The rules regulate training requirements to get a concealed carry permit, and the temporary rules act as emergency rules put in place until permanent ones are decided.
“Most of the controversy revolves around the training requirements,” said Buster Bachhuber, director of the Wisconsin chapter of the National Rifle Association.
According to Wisconsin Senate Majority Leader Fred Risser, D-Madison, the regulations will be up for renewal in December.
The controversy stems mostly from the Department of Justice offering a shorter course to fulfill the concealed carry’s training requirement, instead of a more traditional course that takes longer.
Bachhuber said a majority of the people who take the short course will take the long course as well.
“Sixty percent of people who take the short course sign up to take the long course after, which is a very good thing,” he said.
He said he thinks people will sign up for the long course if they see fit, but the DOJ’s short course should be sufficient.

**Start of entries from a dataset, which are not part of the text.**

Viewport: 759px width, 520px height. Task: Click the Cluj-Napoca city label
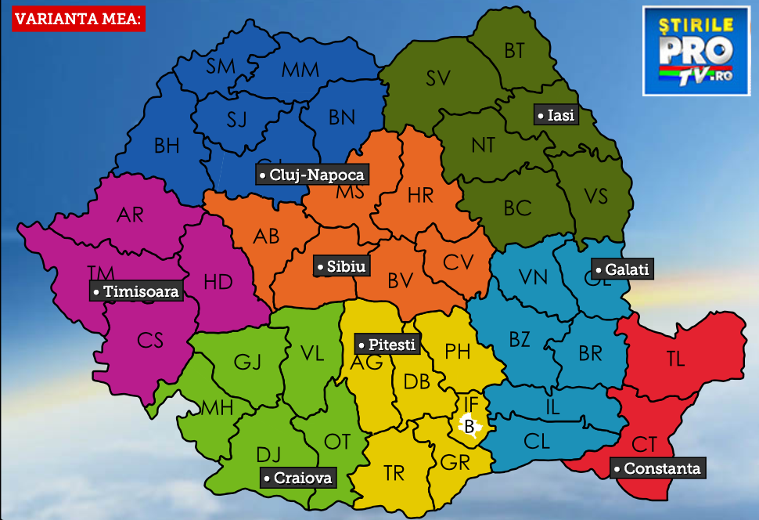pos(311,175)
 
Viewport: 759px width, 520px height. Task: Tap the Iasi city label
pos(556,115)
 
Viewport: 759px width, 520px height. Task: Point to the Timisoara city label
pos(135,291)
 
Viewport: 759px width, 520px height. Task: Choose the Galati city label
pos(621,269)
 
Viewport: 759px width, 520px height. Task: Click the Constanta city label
pos(657,468)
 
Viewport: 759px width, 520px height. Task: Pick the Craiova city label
pos(298,478)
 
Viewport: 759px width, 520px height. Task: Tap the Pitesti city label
pos(386,344)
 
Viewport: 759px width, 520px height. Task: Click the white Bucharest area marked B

According to Bachhuber, the short course makes sense for many people who want a permit because the long course training is similar to what police receive, which he said is not always necessary.
“Under the current rules, training now is ‘learn what you need to know,’” Bachhuber said.
Risser also said he is pleased these temporary rules were extended, and he just wants to see “reasonable regulations” as the permanent ones.
“There are some who believe people can carry weapons without any training,” he said.